Josh Sundquist only ever had one girlfriend.
For twenty-three hours.
In eighth grade.
Why was Josh still single? To find out, he tracked down the girls he had tried to date and asked them straight up: What went wrong?
The results of Josh's semiscientific, wholly hilarious investigation are captured here. From a disastrous Putt-Putt date involving a backward prosthetic foot, to his introduction to CFD (Close Fast Dancing), to a misguided "grand gesture" at a Miss America pageant, this story is about looking for love--or at least a girlfriend--in all the wrong places.
I was originally interested in this book because I have never been in a romantic relationship, and I thought this book would offer at least a little of insight as to why that might be. Or rather, why it was like that for someone else.
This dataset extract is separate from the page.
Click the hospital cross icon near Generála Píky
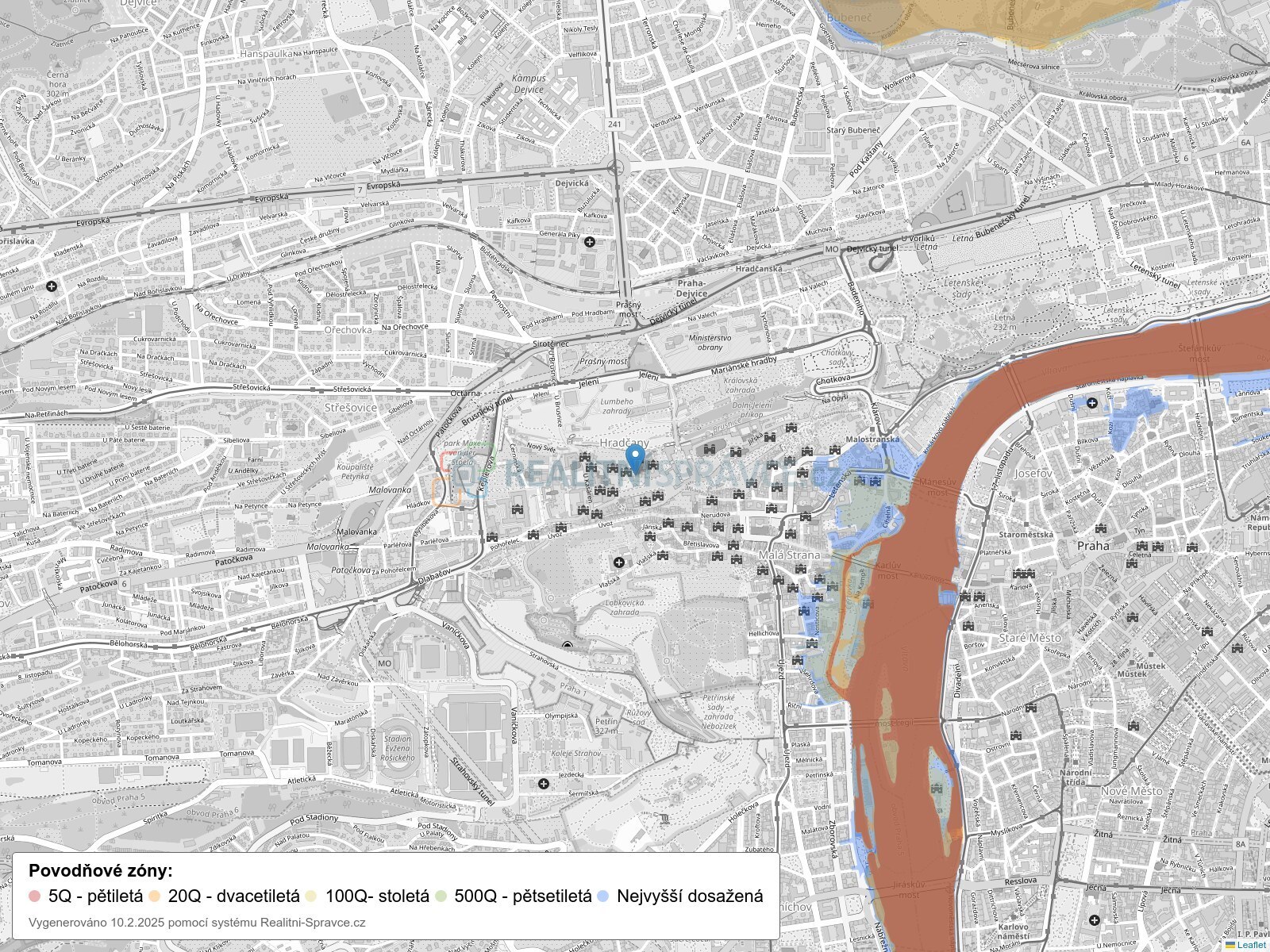 point(590,241)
I also heard that Josh is hilarious, and I was interested to see what he had to say on the matter.
Perhaps my favorite part was all the diagrams and the various other ways he presented information outside of the normal text. These portions were amongst the most hilarious and often presented information that wouldn't have been as funny in text form. Josh's writing itself is pretty straightforward and blunt, which I enjoyed. However, as funny as parts of it were, I think I was expecting much more humor, and I only got a little bit of that.
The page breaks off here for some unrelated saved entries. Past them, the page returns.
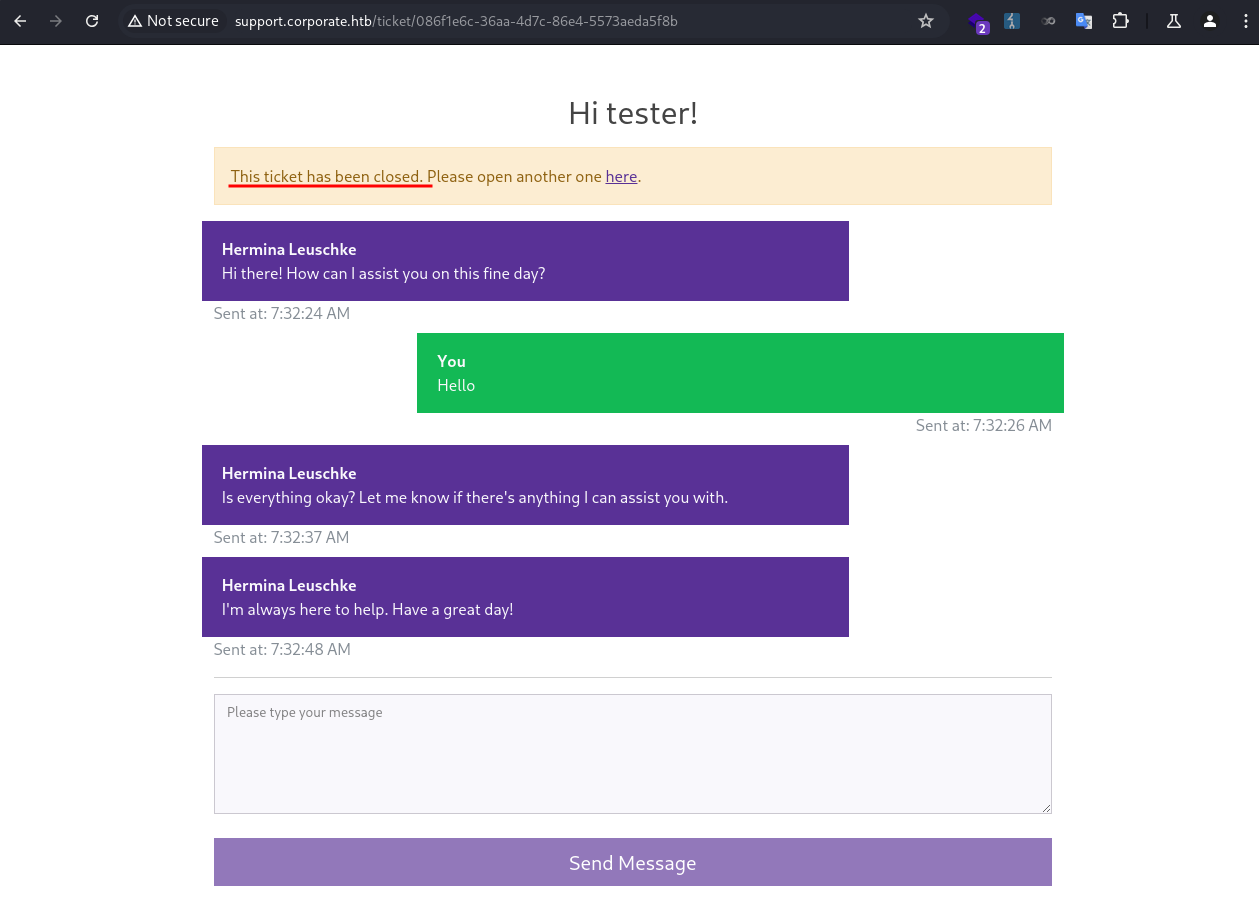This screenshot has width=1259, height=902.
Task: Click the gray infinity-glasses extension icon
Action: coord(1048,21)
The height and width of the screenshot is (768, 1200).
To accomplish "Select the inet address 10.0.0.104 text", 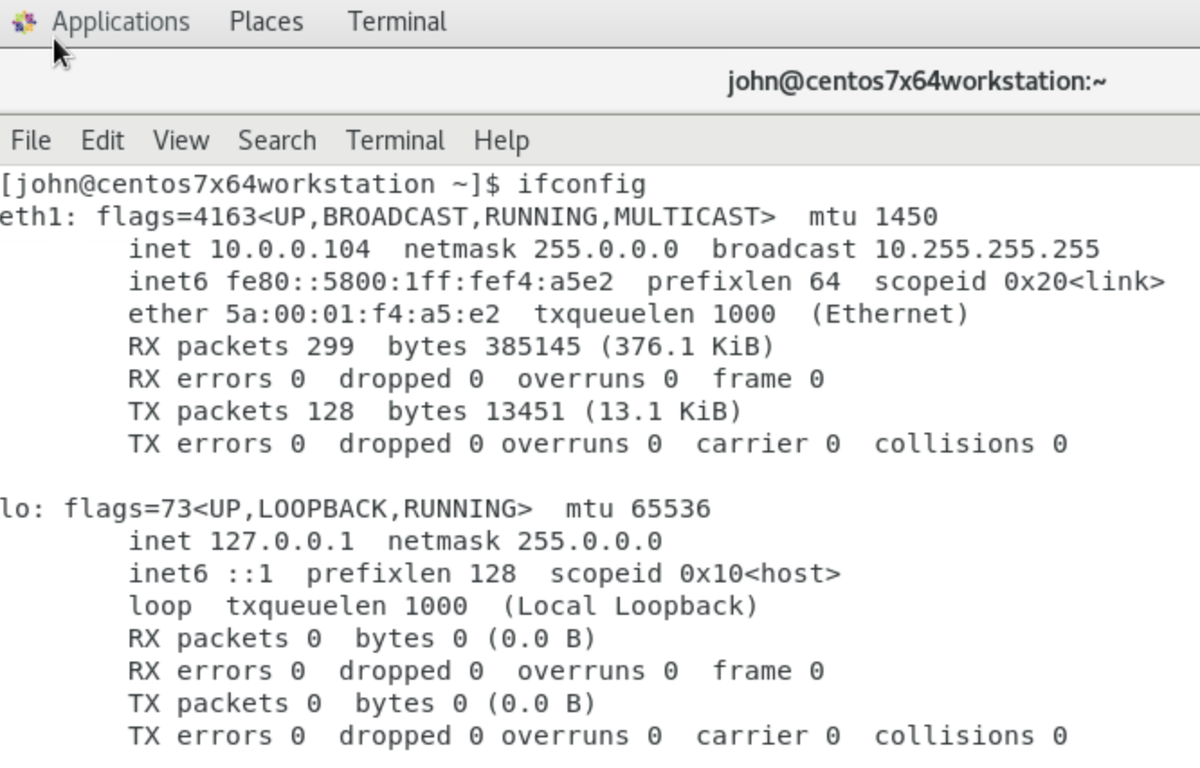I will click(293, 248).
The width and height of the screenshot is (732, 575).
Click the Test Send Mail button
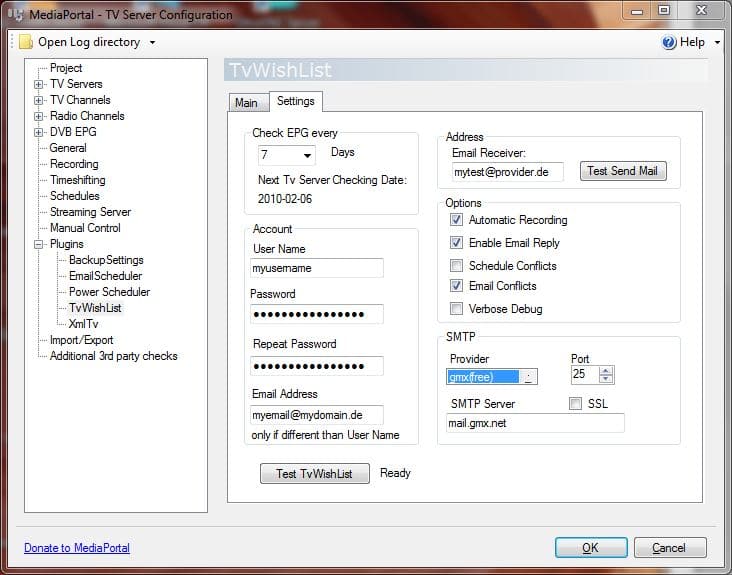point(622,171)
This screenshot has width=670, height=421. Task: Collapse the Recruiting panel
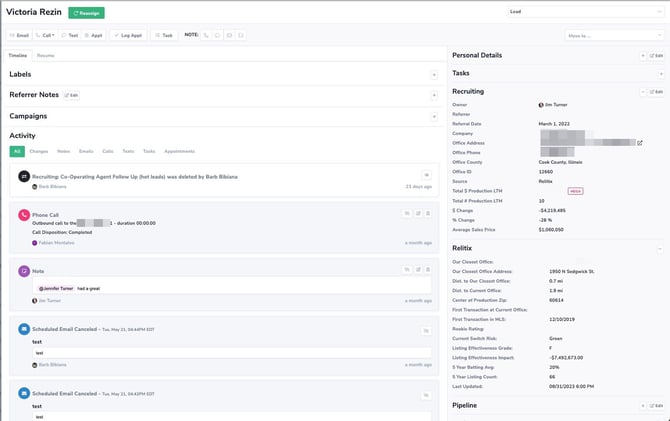[x=643, y=91]
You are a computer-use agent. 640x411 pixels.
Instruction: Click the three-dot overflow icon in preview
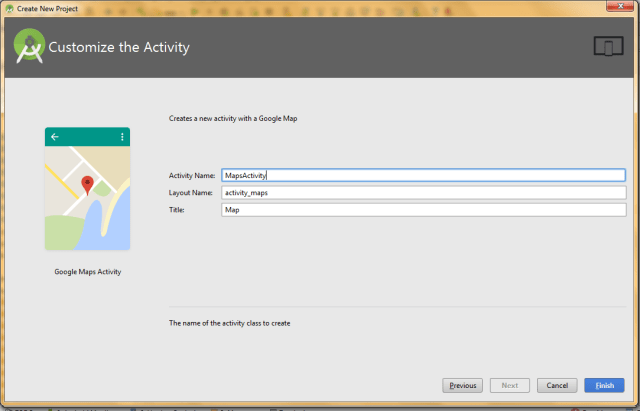122,136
Something else I had a problem with was the way the book was the way he split up his stories, making them seem like scientific experiments. I guess I could understand why he made the decision to split up the stories and girls in that way, but it bothered me a bit. Not only were some sections clearly weaker than others, but it made it seem as though females can be understood in this scientific way rather than understanding their complexities.
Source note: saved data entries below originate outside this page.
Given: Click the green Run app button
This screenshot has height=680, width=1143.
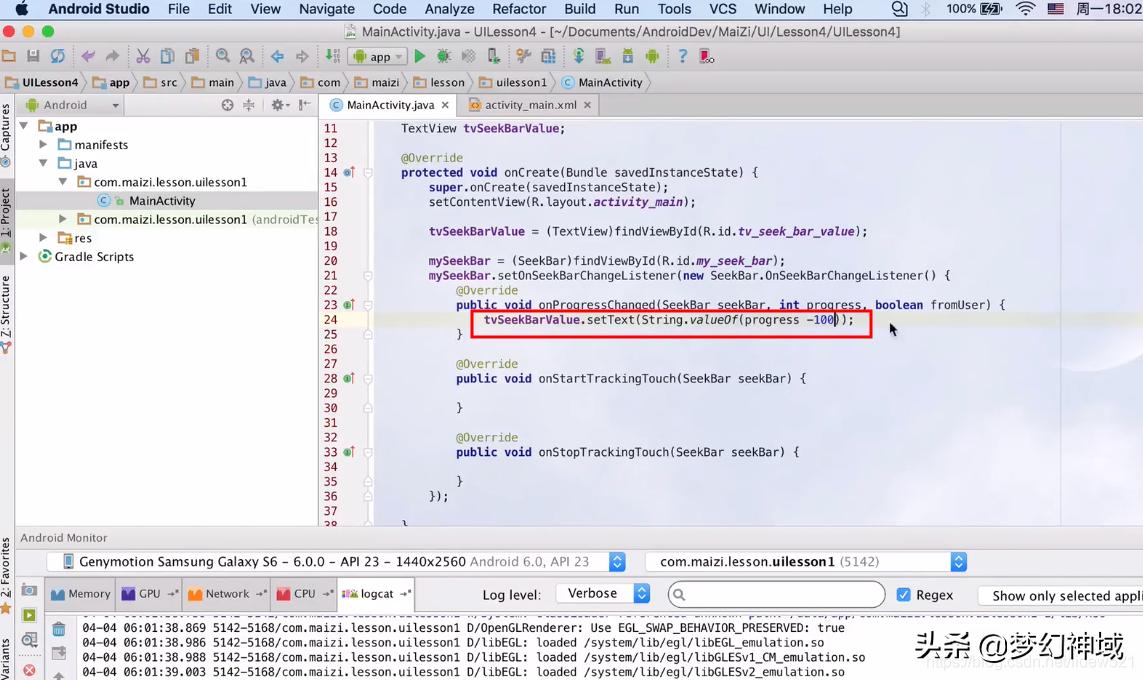Looking at the screenshot, I should (x=420, y=57).
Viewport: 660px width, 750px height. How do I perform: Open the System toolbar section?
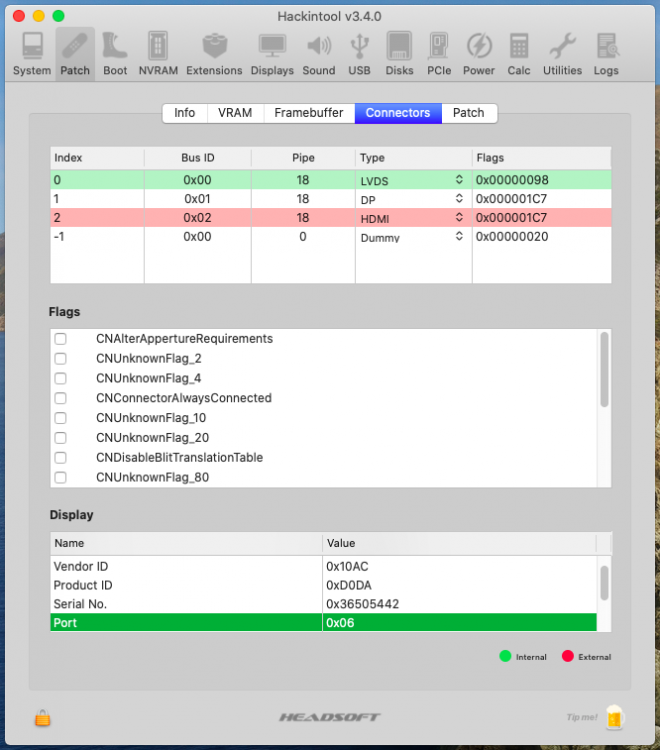coord(33,53)
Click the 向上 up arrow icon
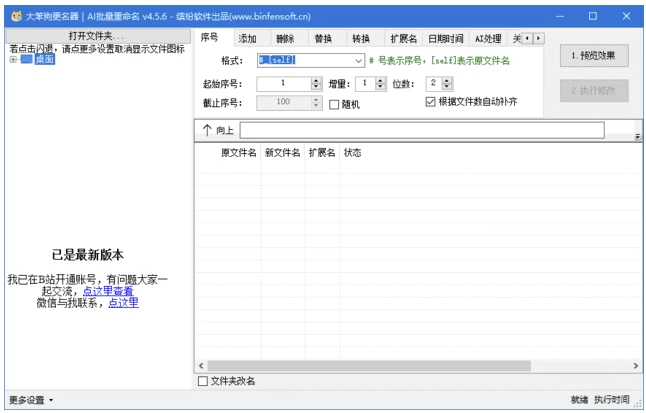The image size is (646, 413). (x=207, y=130)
I do think that he did a pretty good job of exploring his thoughts on the reason he hadn't been in a romantic relationship before. For the most part, he kept me interested. But it was pretty clear what his real message was--probably similar to the message he gives at various speaker events. I didn't necessarily have a problem with this, but at times, it was a bit overwhelming and so obvious, and I was hoping it wouldn't be. I did appreciate his message though, and I think it's an important one which I connected to it a lot. He seems awkward the way I am, but it's important to see how self-worth and acceptance may be a huge part of this and can at least be a huge first step.